This same theme then becomes even more powerful in her third novel, Occasion for Loving, which is about a bi-cultural love affair. It is in this novel that one of Gordimer’s fundamental ideas gets phrased for the first time.

Every contact with whites was touched with intimacy; for even the most casual belonged by definition to the conspiracy against keeping apart.

Here is something which will come back again and again in her work, in the relationships she creates which reflect South African society and later, in a more general way, which explore any ingrained system of cultural, political or gender-based separation.

The Late Bourgeois World goes further into the psychology of revolution, how a cause becomes both motivating and devastating for an individual, how that individual must fight to maintain a sense of self while accepting an equally powerful need to self-efface for the greater good. It is a short novella and very intense. For ninety pages, Gordimer holds a magnifying glass over one woman’s thoughts and experience, using those suddenly clear details to reveal a much larger story.

Her next novel, A Guest of Honour, takes up this same question of the individual within a larger system, although the magnifying glass is inverted to provide a vast, sweeping portrait of an entire country and its politics. Here, I think, Gordimer puts all her questions and attempted responses into a single, far-reaching framework – bicultural relationships, revolutionary psychology, objective political action, love (or lust) in a context of political turmoil, and social/political reconstruction.

At this point in her bibliography, history is already happening. The political system of apartheid is beginning to crumble. Her next two novels (The Conservationist and July’s People) capture that period of uncertainty and transition and distill it into a single emotion – fear. The upheaval of a political system can be seen in much the same way as a generational change and role reversal, both frightening experiences, and I think Gordimer integrates that feeling of heightened anxiety into her exploration of cultural differences.

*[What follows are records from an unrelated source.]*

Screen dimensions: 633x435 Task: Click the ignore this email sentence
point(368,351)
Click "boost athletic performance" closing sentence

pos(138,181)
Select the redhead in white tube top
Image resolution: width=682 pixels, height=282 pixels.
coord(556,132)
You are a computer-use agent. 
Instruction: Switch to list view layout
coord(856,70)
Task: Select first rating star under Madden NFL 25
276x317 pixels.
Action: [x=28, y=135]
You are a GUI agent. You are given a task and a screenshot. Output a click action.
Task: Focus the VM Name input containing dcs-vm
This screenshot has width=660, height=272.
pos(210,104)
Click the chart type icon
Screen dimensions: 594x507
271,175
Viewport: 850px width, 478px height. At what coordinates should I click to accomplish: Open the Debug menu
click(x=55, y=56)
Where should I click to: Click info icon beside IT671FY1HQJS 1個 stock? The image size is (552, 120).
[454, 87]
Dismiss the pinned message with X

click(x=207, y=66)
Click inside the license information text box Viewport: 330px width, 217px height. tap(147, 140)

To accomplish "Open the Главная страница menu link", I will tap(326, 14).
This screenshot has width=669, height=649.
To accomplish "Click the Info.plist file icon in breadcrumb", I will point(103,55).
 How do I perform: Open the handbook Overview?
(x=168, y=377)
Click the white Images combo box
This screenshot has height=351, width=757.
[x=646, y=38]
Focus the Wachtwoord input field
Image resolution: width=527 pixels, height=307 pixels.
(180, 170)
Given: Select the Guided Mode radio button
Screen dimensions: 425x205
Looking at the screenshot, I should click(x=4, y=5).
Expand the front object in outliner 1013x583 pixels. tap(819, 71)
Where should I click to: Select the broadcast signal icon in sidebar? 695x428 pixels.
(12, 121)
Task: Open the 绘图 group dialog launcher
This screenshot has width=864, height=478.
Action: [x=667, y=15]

So I’ve traced this link between her first six novels, and I could go on to include the next eight (but I won’t – no time), because I was curious to see how her thematic project moved from one book to the next. The six novels I’ve just outlined are quite different, both technically and in terms of story, but they are part of an ongoing discussion which Gordimer invites the reader to participate in each time he or she sits down and opens one of her books. Following that discussion has been one of the more rewarding aspects of reading her from start to finish this year. I have loved seeing how she opens a question in one book and then goes back to it in another, or then looks at it from another angle in a third. This is where fiction really shows its power, I think, in its ability to accommodate sustained discussion.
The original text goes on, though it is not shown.